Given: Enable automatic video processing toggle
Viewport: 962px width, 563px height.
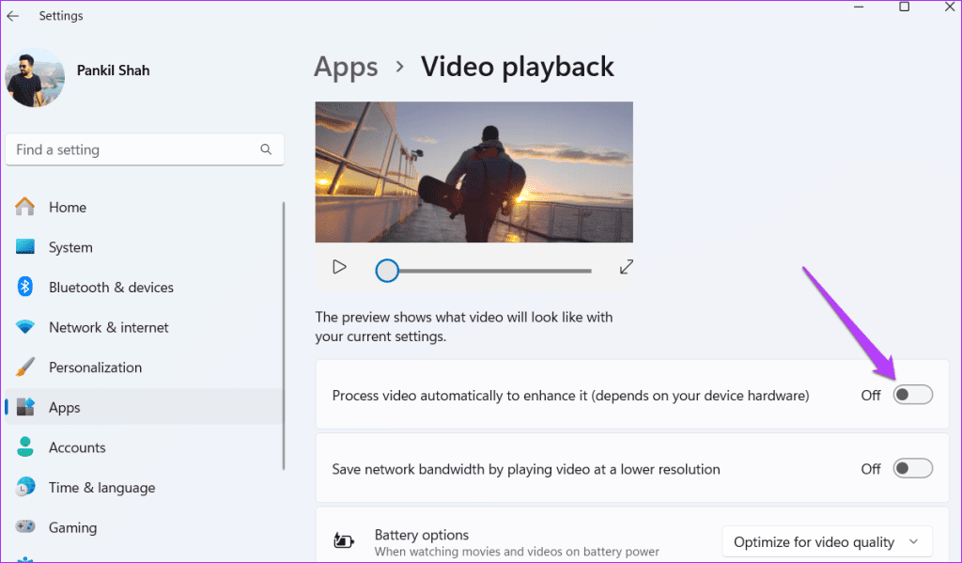Looking at the screenshot, I should [x=912, y=396].
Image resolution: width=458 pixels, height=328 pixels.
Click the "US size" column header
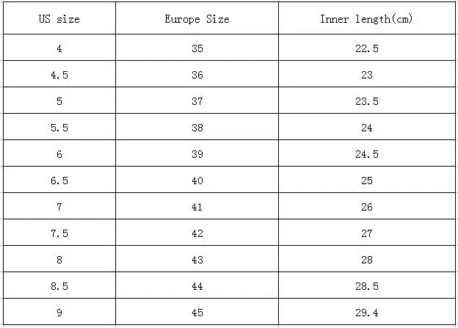(x=59, y=19)
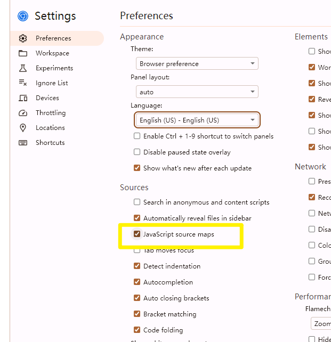
Task: Click the Throttling gauge icon
Action: [23, 113]
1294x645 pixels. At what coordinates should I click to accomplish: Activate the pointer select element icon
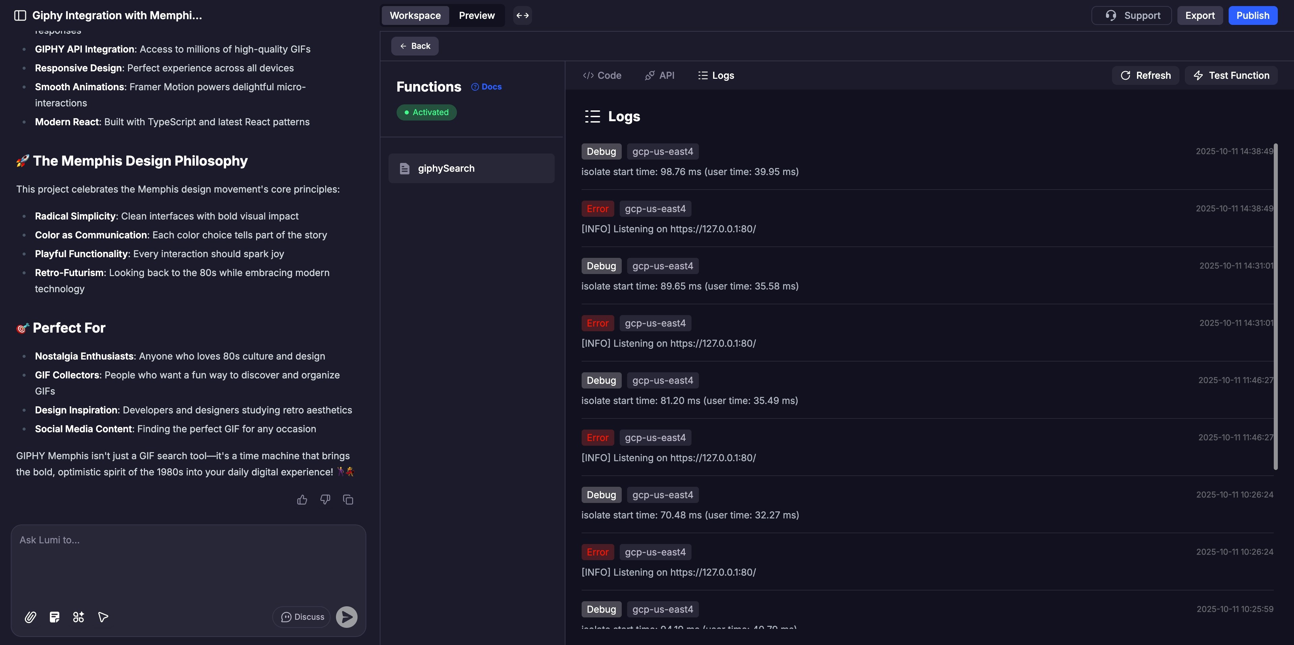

========================================

**GOAL**
Put the data above into a numbered list with one line per item, omitting blank lines. Leave out the pictures.

**FULL SOLUTION**
1. Given: Enable automatic video processing toggle
2. Viewport: 962px width, 563px height.
3. Looking at the screenshot, I should [x=912, y=396].
4. Image resolution: width=458 pixels, height=328 pixels.
5. Click the "US size" column header
6. (x=59, y=19)
7. Task: Click the Throttling gauge icon
8. Action: [23, 113]
9. 1294x645 pixels. At what coordinates should I click to accomplish: Activate the pointer select element icon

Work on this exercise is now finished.